With DeepSeek Model vLLM Backend
============ Serving Benchmark Result ============
Successful requests:                     1000      
Benchmark duration (s):                  131.96    
Total input tokens:                      243330    
Total generated tokens:                  188582    
Request throughput (req/s):              7.58      
Input token throughput (tok/s):          1844.00   
Output token throughput (tok/s):         1429.11   
---------------Time to First Token----------------
Mean TTFT (ms):                          64.49     
Median TTFT (ms):                        56.54     
P99 TTFT (ms):                           226.61    
-----Time per Output Token (excl. 1st token)------
Mean TPOT (ms):                          61.00     
Median TPOT (ms):                        57.76     
P99 TPOT (ms):                           142.52      
==================================================

With DeepSeek Model TGI Backend
============ Serving Benchmark Result ============
Successful requests:                     1000      
Benchmark duration (s):                  113.41    
Total input tokens:                      243330    
Total generated tokens:                  180307    
Request throughput (req/s):              8.82      
Input token throughput (tok/s):          2145.67   
Output token throughput (tok/s):         1589.94   
---------------Time to First Token----------------
Mean TTFT (ms):                          332.49    
Median TTFT (ms):                        324.67    
P99 TTFT (ms):                           708.42    
-----Time per Output Token (excl. 1st token)------
Mean TPOT (ms):                          25.51     
Median TPOT (ms):                        25.55     
P99 TPOT (ms):                           35.88   
==================================================

ywang96 commented 7 months ago

Could you share the hardware you're benchmarking on? I will take a look and try to repro

anindya-saha commented 7 months ago

Hi @ywang96 Its the standard AWS g5.4xlarge instance. Also, I ran multiple times to make sure the stats are consistent. I also did not enable flash-attention or quantization in any of them.

Also, vLLM does not support eetq quantization.

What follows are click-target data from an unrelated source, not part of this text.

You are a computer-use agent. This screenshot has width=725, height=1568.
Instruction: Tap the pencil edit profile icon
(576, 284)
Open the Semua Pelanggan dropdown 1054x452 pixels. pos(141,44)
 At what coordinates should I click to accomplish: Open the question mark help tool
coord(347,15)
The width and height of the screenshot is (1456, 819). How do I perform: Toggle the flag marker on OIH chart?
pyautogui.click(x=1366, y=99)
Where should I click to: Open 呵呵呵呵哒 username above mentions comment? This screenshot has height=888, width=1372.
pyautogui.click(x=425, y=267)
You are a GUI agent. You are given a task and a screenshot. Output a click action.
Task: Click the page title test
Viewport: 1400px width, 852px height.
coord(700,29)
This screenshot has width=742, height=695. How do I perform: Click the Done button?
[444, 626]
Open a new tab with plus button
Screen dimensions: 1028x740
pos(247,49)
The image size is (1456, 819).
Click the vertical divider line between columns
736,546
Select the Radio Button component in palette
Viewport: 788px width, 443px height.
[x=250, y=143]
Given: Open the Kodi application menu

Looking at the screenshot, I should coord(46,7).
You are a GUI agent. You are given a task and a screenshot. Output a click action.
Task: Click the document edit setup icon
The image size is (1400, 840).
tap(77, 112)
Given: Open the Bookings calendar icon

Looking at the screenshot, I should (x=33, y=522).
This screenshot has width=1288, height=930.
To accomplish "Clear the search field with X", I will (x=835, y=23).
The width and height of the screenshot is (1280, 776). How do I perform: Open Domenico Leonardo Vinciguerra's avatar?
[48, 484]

Could you also try the deepseek-ai/deepseek-coder-1.3b-instruct with a quantization mechanism.

rbgo404 commented 7 months ago

TTFT is shocking!

youkaichao commented 7 months ago

FYI: you can run https://github.com/vllm-project/vllm/blob/main/collect_env.py to report more environment information.

I believe something is wrong in your environment. It doesn't need 6369.27 ms to get the first token for just a 1.3b model.

ywang96 commented 7 months ago

Hi @ywang96 Its the standard AWS g5.4xlarge instance. Also, I ran multiple times to make sure the stats are consistent.

@anindya-saha I'm actually a bit confused now because the plots you showed make more sense than the original results posted in the issue.

Currently, vllm will always try to schedule requests whenever possible which lead to very low TTFT as expected but also affect TPOT because of prefill blocking decode.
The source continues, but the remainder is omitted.